Giovedì Santo: “Uomini eucaristici”… sino alla fine

Questa sera, nella Messa In Coena Domini celebrata nella Cattedrale di Messina, l’Arcivescovo ha voluto rivolgere un particolare pensiero “ai confratelli nel Sacerdozio, ad ognuno di loro, del Clero regolare o secolare”. Il ricordo grato “per l’offerta dei sacrifici e del servizio ministeriale, vissuto tra le difficoltà del tempo presente, con le chiese vuote e la necessità di celebrare da soli”, si è unito alla consapevolezza “di essere stati capaci di raggiungere molte persone facendo uso dei Media, ma soprattutto di aprire il cuore al servizio dell’ascolto, della consolazione e dell’accompagnamento con opere di carità”.

In assenza della Messa Crismale, l’Arcivescovo ha desiderato ricordare nell’omelia di questo Giovedì Santo i tanti sacerdoti della Chiesa messinese che, nel corso di quest’anno, sono tornati alla casa del Padre, insieme a quelli deceduti in tutto il territorio italiano a motivo del Covid-19, alcuni dei quali hanno coronato l’offerta della loro vita sacerdotale con il sacrificio per salvare la vita di qualche persona più giovane. Un ricordo nella preghiera è stato chiesto, inoltre, per i presbiteri che celebrano quest’anno il loro Giubileo Sacerdotale.

Quindi Mons. Accolla ha esortato tutti i fedeli, chiamati ad essere “uomini eucaristici”, sul modello di Cristo che ha amato i suoi “sino alla fine” e per essi si è lasciato “spaccare il cuore” in un orizzonte universale, aperto a tutto il mondo e a tutti gli uomini, anche a quelli che vivono “nella solitudine più assoluta”, con un chiaro riferimento a coloro che, a causa della pandemia in corso, si trovano nel bisogno e nella sofferenza.

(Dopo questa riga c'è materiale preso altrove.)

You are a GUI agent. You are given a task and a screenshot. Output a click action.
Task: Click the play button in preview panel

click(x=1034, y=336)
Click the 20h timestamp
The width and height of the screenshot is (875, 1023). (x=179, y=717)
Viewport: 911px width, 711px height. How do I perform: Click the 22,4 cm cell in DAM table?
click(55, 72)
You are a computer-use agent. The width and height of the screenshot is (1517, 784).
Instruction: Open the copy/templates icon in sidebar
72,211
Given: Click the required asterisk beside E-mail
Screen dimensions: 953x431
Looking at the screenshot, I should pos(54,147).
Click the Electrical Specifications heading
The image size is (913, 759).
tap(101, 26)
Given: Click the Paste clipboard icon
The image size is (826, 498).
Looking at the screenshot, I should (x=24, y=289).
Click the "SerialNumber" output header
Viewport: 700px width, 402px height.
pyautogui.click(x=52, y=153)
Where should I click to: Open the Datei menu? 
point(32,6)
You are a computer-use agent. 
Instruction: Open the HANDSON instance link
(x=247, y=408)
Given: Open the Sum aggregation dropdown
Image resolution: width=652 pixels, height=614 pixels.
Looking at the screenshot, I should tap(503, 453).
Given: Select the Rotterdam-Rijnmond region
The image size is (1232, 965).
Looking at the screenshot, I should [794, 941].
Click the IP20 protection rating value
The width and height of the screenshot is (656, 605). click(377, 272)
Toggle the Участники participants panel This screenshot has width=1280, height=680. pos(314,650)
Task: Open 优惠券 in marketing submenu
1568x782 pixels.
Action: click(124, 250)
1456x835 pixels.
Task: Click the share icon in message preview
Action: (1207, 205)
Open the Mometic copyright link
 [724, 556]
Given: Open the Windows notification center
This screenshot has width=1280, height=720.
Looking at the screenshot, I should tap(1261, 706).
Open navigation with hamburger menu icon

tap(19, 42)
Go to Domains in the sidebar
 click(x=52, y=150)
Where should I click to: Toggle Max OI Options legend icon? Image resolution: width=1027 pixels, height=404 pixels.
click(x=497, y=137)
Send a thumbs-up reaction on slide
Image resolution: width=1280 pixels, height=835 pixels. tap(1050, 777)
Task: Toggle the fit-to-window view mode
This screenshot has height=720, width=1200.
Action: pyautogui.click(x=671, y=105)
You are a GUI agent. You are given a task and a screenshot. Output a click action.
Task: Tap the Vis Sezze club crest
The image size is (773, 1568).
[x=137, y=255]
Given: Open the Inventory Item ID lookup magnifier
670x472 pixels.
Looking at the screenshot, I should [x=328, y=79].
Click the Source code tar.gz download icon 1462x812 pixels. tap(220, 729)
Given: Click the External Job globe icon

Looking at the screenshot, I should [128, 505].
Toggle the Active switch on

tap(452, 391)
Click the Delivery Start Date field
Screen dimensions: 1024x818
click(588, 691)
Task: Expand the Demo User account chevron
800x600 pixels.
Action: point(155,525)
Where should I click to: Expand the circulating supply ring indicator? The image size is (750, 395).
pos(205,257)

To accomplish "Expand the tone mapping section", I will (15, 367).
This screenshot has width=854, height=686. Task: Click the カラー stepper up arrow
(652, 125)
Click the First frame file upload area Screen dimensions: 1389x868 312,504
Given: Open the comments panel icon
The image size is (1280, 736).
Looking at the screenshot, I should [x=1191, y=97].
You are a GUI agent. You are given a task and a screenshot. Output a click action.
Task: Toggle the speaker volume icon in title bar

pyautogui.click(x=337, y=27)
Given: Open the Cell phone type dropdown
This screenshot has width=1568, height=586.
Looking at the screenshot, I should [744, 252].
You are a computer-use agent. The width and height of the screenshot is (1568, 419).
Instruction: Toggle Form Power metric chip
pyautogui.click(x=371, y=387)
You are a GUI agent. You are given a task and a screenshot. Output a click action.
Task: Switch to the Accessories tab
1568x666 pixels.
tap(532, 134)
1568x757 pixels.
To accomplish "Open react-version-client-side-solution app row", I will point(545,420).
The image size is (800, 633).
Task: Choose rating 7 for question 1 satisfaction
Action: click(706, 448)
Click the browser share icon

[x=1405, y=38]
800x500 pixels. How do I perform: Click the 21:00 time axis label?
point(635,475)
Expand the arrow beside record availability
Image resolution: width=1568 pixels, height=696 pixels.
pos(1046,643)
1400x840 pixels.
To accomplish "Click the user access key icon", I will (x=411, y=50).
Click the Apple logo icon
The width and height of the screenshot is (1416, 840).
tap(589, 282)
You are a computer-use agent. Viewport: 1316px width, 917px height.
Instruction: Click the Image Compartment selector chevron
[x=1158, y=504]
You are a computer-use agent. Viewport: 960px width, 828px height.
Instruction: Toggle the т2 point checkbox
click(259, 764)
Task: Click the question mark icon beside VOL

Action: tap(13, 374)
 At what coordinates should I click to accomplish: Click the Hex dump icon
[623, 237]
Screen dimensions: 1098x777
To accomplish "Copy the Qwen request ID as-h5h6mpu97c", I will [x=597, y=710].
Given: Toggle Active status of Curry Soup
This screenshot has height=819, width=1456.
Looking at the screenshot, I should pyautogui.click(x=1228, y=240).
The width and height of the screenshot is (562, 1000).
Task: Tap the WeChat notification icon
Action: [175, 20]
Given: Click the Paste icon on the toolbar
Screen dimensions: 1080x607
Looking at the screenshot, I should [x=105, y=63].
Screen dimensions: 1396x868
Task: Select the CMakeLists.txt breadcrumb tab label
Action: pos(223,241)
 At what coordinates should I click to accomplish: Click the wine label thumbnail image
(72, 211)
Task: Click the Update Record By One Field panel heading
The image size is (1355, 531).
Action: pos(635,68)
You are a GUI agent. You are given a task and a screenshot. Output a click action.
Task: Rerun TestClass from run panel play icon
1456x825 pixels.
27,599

“Chiediamo al Signore – ha concluso l’Arcivescovo – di rinnovare la nostra vita: lasciamo che i nostri progetti siano sconvolti dal progetto d’amore di Dio su di noi. Accingiamoci a vivere la Pasqua subito, con i calzari ai piedi, i fianchi cinti. Siamo solleciti ad offrire il nostro agnello, siamo pronti per rimetterci in cammino, per uscire dalle nostre schiavitù”. È questa, infatti, l'”ora” in cui siamo chiamati ad amare, e a farlo “sino alla fine”.